Intended for healthcare professionals

Letters Assisted dying

The “least worst” course of action?

BMJ 2012; 345 doi: https://doi.org/10.1136/bmj.e7073 (Published 24 October 2012) Cite this as: BMJ 2012;345:e7073
  1. Chris Docker, director
  1. 1Exit, Edinburgh EH1 3RN, UK
  1. christopherdocker{at}hotmail.com

As the author of the updated do it yourself advice and director of the Scottish society, Exit—both mentioned by Brewer1—I would like to clarify a few points.

Many people are worried about the ready availability of information about suicide. Exit takes both patient empowerment (of the kind mentioned by Brewer) and suicide intervention seriously. Those with a persistent rational wish to die (as exemplified by Tony Nicklinson2), and those who need to be protected from their own temporary suicidal urges, deserve honest recognition and support.

We make information on self deliverance available to UK members of Exit in strict accordance with the law, after a basic age check and three months’ wait. These precautions prevent young people or those in the first stages of acute depression from obtaining the information. Newer evidence on impulsivity challenges the accepted view that people can be suddenly “pushed over the edge” to suicide,3 but we still enforce the three months’ wait.

Suicide information is available online—from newsgroups recommending bleach and toilet bowl cleaner (hydrogen sulphide suicides) or less painful methods and from organisations similar to ours. We are a very small player.

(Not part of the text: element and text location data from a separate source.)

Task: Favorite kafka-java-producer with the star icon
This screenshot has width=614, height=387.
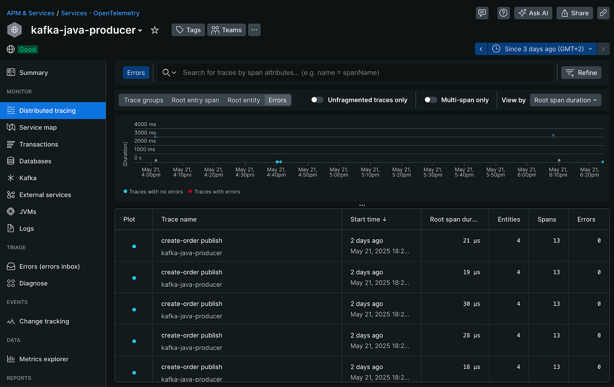Action: tap(155, 30)
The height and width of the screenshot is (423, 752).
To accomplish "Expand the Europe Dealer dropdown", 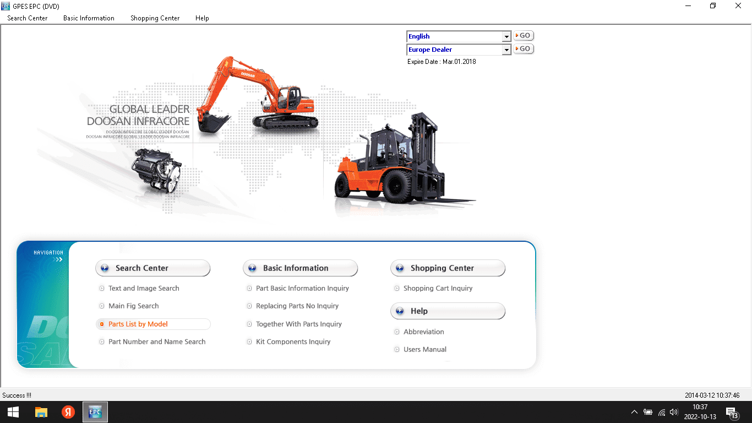I will pos(506,50).
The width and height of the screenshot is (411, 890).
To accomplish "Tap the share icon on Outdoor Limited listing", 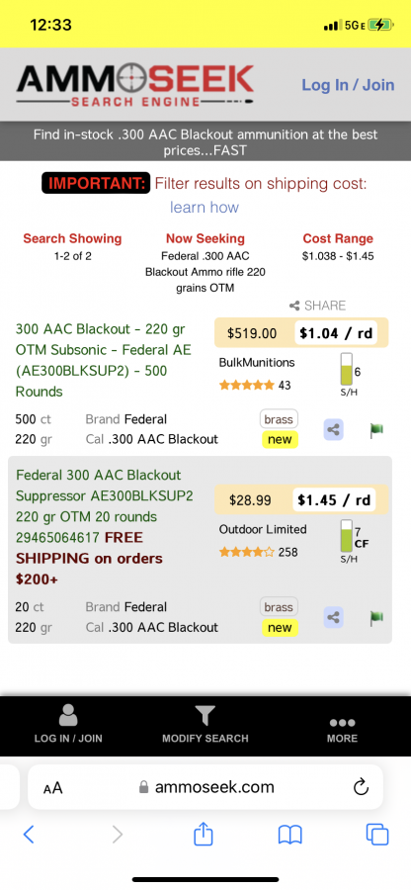I will (x=334, y=617).
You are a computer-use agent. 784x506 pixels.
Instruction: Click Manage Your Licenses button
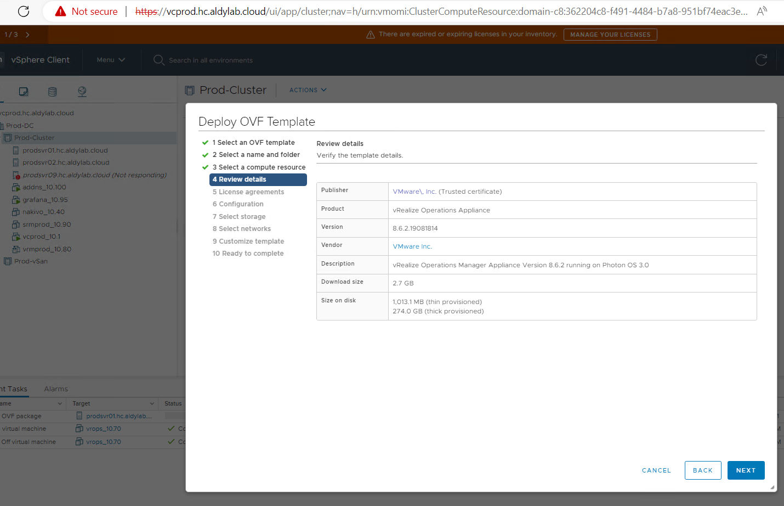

The print version of our updated advice is also available to anyone.4 Until legislation allows a full range of assisted dying options, and better safeguards exist for the current “back street or Switzerland” approach, this seems the “least worst” course of action.

Notes

Cite this as: BMJ 2012;345:e7073

Footnotes

  • Competing interests: CD is the author of Five Last Acts and director of Exit.